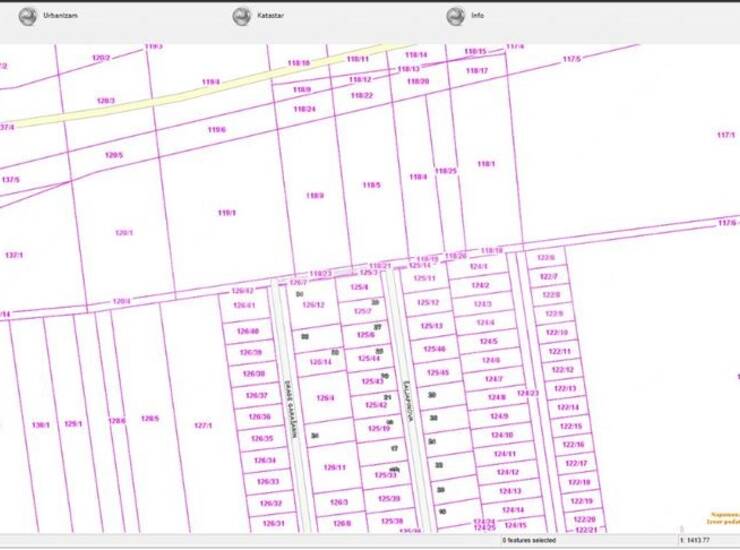Select parcel 127/1 on the map
The height and width of the screenshot is (550, 740).
click(x=203, y=425)
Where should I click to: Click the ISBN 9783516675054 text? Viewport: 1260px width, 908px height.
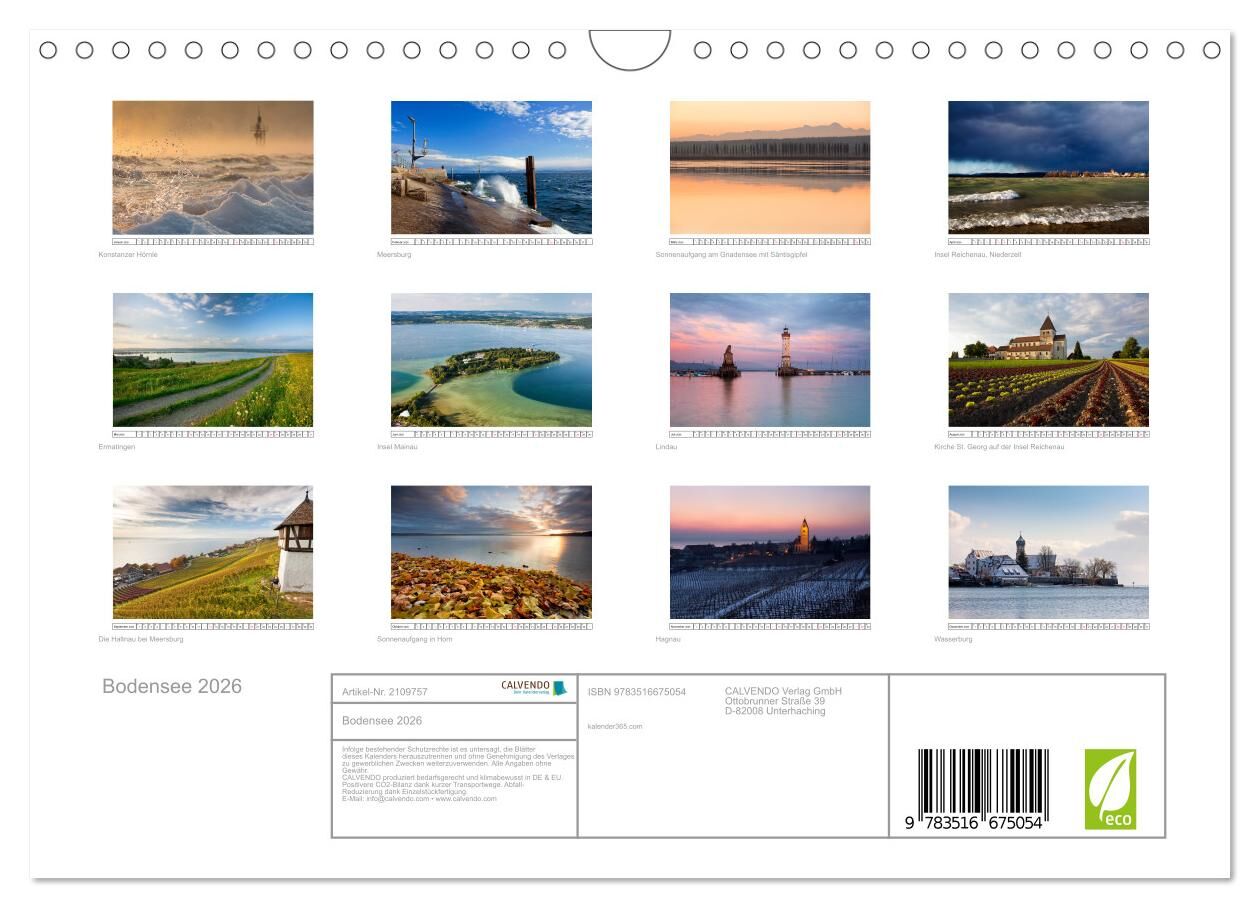point(637,692)
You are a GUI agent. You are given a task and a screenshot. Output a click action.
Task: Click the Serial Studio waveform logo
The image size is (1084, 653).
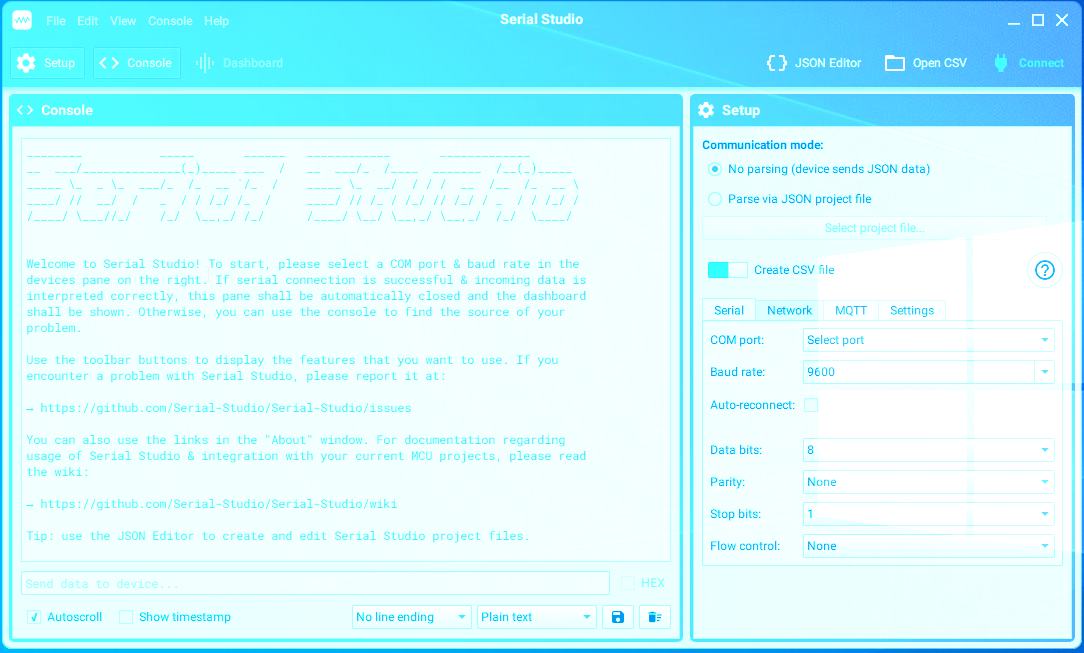pos(21,19)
* * * *
- [What the task requires]: Retype exactly, and only, the lines from the one containing "Where should I" through the end of the records above. Pictures stay out of the copy.

- [Worked solution]:
Where should I click to: Click the ISBN 9783516675054 text? Viewport: 1260px width, 908px height.
point(637,692)
You are a GUI agent. You are given a task and a screenshot. Output a click action.
Task: Click the Serial Studio waveform logo
The image size is (1084, 653).
pos(21,19)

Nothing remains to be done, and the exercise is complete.